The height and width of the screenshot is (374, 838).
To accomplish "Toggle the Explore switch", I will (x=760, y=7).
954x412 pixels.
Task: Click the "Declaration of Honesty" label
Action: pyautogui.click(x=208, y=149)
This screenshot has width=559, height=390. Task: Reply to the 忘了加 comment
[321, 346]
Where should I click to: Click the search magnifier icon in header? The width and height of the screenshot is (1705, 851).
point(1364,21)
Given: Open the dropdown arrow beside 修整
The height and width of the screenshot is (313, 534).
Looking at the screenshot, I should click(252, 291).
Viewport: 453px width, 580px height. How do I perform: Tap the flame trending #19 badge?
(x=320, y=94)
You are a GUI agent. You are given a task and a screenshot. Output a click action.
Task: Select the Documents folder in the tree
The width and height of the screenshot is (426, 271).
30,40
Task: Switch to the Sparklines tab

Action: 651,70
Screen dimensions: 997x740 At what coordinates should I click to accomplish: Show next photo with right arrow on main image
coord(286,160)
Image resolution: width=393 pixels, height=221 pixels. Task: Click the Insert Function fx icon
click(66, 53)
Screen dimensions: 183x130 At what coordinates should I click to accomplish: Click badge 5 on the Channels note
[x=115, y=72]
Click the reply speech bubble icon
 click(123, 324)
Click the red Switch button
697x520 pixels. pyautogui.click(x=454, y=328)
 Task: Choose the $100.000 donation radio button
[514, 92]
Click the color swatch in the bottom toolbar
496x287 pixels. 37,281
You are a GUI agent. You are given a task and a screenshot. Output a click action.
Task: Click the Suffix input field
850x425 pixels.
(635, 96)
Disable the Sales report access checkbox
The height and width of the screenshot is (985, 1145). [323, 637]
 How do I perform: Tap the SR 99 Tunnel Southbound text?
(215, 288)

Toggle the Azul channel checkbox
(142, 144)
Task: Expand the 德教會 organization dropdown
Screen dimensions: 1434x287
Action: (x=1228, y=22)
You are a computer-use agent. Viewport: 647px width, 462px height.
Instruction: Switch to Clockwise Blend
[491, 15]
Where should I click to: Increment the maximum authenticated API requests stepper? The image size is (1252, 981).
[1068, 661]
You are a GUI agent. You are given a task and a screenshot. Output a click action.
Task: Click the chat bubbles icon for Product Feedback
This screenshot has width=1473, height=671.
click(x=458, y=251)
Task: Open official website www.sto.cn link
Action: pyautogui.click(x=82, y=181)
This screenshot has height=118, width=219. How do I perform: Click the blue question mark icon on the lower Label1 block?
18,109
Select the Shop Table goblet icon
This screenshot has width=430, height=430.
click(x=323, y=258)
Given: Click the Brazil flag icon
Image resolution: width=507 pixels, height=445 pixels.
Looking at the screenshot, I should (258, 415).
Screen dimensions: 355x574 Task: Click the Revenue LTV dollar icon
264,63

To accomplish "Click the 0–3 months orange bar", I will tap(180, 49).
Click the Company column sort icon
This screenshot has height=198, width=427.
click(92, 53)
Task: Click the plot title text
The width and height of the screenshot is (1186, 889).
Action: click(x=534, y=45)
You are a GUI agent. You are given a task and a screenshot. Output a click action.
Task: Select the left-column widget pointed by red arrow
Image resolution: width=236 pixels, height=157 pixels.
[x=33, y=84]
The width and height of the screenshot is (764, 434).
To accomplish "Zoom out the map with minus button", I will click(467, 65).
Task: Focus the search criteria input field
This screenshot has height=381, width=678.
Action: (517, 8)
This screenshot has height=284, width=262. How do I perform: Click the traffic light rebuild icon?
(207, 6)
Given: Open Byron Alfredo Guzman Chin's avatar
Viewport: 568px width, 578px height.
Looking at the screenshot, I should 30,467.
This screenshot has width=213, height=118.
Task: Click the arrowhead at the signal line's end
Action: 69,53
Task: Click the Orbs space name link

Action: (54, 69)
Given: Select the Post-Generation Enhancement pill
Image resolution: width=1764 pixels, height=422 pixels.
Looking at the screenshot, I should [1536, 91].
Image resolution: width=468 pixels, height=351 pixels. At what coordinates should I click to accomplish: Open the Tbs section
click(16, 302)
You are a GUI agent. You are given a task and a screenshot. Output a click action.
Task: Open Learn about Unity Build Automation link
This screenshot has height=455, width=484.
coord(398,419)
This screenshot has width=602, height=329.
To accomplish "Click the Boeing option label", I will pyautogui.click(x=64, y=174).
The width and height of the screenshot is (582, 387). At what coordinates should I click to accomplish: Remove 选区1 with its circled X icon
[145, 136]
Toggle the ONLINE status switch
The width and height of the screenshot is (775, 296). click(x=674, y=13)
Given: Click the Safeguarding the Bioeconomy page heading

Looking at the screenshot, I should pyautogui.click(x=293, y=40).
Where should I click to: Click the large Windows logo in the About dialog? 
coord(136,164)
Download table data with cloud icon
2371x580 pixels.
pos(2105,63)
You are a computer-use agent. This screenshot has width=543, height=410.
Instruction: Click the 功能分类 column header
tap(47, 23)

================

# [Prompt]
Using the records above, gather all lines where the string "dropdown" is present.

# [Task solution]
Given: Open the dropdown arrow beside 修整
Task: Expand the 德教會 organization dropdown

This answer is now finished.